A prudência justifica-se, a avaliar pela sucessão de reclamações recolhidas pelo nosso jornal. "É uma realidade a que se assiste em todos os cantos da cidade.

Existem infantários nos terraços, em quintais restritos e inclusive em varandas de residências, mas que não possuem água potável, nem meios audiovisuais para o ensino do português", protesta Helena Tavares, pedagoga e mãe de três filhos.

Para esta especialista, "muitos infantários estão a surgir na ilegalidade, dada a crescente procura de espaços por parte dos pais", desesperados em encontrar um sítio para deixar os filhos enquanto trabalham.

De acordo com Eugénia da Silva Canhango, responsável por um infantário luandense, o aumento destas instituições na capital deve-se ao crescimento habitacional da província, através da criação de condomínios, zonas de habitação social e centralidades. "Aquelas famílias que viviam no centro da cidade e tinham os infantários perto dos seus locais de trabalho hoje procuram os mais próximos de casa", defende.

Já Helena Tavares chama a atenção para a falta de alternativas e para a insuficiência de competências pedagógicas das educadoras afectas à educação pré-escolar. "Ainda por cima, os preços exigidos chegam a ser superiores aos das universidades públicas e privadas, quando, na realidade, não há ensino pré-escolar nenhum, porque as crianças passam o dia a dormir", indigna-se a pedagoga.

No entender da psicóloga Alexandrina Dinis, a situação atinge proporções mais inquietantes, atendendo ao "papel complementar que as instituições infantis devem desempenhar no crescimento das crianças, tanto no aspecto psicomotor, como no intelectual".

Alexandrina reconhece, contudo, que "muitas possuem meios e materiais eficientes que ajudam na aquisição e assimilação de noções básicas sobre a ética e a moral para as crianças". O problema, considera a especialista, é que "os preços praticados são uma extorsão".

A também docente do ensino secundário e mãe de dois filhos recomenda que as educadoras sejam mais pacientes, acolhedoras e eficazes nas suas práticas educativas, a fim de identificarem cada comportamento estranho que as crianças venham a desenvolver, dada a vivência distante dos seus progenitores.

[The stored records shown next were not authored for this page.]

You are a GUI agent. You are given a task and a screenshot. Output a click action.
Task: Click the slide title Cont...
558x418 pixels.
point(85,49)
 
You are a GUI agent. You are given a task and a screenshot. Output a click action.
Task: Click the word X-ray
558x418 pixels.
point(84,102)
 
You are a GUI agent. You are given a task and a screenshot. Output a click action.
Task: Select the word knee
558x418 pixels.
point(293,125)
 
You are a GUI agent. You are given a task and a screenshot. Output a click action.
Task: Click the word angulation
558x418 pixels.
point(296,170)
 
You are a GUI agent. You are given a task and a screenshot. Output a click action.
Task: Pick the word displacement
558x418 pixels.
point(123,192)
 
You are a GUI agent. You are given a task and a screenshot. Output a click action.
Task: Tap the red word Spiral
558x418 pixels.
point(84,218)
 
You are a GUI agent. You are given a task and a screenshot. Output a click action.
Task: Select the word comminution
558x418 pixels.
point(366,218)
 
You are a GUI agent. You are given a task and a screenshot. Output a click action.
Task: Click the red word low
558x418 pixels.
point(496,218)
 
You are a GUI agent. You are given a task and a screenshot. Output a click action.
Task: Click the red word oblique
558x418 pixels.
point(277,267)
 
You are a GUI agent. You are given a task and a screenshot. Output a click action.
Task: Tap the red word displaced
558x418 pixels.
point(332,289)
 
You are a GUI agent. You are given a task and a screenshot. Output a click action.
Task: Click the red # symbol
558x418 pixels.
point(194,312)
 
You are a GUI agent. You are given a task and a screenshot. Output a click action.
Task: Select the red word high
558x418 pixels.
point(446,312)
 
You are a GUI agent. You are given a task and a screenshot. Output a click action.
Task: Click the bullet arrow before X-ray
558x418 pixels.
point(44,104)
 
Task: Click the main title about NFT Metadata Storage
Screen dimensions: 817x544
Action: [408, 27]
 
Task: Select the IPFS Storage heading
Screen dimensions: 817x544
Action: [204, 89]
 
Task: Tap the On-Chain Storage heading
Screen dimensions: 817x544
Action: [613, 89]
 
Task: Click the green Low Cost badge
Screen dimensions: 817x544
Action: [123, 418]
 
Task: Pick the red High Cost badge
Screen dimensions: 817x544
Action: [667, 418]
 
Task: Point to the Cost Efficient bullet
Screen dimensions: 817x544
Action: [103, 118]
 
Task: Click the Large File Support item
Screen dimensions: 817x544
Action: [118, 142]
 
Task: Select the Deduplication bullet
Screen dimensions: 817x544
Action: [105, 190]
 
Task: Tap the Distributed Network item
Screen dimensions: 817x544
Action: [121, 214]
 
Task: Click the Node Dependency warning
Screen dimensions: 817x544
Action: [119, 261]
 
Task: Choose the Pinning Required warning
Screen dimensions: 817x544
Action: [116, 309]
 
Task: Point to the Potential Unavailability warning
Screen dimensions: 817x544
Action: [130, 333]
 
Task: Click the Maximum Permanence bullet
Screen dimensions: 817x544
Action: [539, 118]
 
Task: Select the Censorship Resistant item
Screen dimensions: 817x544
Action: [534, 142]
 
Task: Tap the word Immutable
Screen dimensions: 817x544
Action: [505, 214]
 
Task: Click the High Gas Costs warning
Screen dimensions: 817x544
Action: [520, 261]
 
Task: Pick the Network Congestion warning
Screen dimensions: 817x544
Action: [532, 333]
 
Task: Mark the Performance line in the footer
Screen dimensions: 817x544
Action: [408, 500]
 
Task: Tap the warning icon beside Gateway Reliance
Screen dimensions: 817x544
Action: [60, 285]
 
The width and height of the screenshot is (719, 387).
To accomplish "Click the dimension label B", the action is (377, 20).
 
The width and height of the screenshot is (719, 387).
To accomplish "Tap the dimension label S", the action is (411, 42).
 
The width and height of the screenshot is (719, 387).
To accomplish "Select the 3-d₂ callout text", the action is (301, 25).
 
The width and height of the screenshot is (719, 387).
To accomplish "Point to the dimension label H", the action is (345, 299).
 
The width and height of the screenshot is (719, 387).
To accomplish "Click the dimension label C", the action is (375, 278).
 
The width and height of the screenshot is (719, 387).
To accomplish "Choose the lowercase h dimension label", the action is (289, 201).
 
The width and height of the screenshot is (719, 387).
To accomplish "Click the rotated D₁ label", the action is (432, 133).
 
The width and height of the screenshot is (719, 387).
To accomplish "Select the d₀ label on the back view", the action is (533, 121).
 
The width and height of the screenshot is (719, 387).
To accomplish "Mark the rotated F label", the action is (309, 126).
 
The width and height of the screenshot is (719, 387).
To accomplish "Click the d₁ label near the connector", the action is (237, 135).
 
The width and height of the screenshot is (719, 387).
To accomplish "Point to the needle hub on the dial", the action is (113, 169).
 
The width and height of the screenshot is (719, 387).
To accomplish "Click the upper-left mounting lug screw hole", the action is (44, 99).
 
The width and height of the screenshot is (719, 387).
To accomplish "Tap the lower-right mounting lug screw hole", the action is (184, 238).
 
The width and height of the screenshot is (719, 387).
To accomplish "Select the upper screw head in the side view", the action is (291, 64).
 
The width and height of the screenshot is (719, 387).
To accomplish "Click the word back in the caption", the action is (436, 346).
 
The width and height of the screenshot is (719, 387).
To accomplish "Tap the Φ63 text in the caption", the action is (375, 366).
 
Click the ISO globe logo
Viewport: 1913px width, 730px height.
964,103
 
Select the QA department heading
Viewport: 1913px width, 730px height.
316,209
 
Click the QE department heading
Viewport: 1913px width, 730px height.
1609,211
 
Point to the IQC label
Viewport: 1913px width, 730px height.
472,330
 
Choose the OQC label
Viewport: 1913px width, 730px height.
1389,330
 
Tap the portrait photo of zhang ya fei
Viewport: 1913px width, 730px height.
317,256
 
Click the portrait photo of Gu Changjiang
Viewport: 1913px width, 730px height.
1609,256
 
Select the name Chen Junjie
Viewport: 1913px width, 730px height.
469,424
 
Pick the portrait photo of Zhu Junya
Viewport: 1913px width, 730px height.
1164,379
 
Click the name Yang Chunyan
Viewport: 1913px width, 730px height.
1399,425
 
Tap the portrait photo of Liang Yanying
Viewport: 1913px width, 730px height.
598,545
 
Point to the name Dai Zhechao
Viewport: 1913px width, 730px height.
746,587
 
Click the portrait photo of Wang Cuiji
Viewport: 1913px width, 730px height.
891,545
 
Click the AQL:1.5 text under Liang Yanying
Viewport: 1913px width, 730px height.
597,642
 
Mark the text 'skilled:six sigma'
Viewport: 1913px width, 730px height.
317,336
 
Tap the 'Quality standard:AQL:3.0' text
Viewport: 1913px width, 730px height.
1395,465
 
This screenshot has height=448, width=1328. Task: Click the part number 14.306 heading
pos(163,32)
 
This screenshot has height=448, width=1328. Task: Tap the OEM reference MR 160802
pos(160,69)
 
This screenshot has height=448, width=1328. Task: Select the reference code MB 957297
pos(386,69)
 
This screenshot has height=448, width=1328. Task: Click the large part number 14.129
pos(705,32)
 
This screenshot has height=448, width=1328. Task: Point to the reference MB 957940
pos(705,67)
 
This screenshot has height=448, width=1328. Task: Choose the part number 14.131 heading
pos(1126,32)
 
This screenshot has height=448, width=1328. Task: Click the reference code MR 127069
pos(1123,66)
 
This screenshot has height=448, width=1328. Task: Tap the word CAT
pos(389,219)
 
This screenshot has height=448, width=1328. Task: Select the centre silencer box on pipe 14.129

A psicóloga lembra que os menores "chegam adormecidos e são levados para casa nas mesmas condições, já depois das 18 horas, situação que provoca, em alguns momentos, reacções comportamentais negativas".

O tacto para lidar com estas situações fica, no entanto, muitas vezes comprometido, devido à falta de preparação do pessoal.

EXPERIÊNCIA DE CAMPO SOBREPÕE-SE A CURRÍCULO ACADÉMICO

"Já cheguei a bater numa criança, por parecer-me rebelde. Senti- me arrependida posteriormente, e aquela situação fez-me acreditar na necessidade de as educadoras infantis estudarem mais para compreender o mundo infantil", admite Silvana Mateus, que precisou apenas do 8.º ano de escolaridade para se iniciar como educadora.

Agora, cinco anos depois, a jovem de 25 anos garante que aprendeu, na prática, o que lhe falta em teoria. "Hoje sinto-me uma mãe verdadeira, dado o carinho que recebo e dou às crianças do meu infantário". A experiência de campo também moldou o percurso de Ester Nachanga, de 46 anos.

Dona de um infantário, conta que assumiu o papel de educadora de infância antes de investir no negócio. "Há seis anos, criei o meu infantário, mesmo sem nunca ter passado por escola alguma, e cuidava das crianças melhor do que as educadoras profissionais que tinham frequentado o magistério primário", defende a empresária, destacando a importância das bases familiares.

"Tive êxito porque já era mãe de seis filhos e tinha vivido o suficiente para compreender o que é cuidar de uma criança. Mas vi o meu negócio esmorecer por falta de segurança e vigilantes", reconhece, apelando a uma maior organização do sector.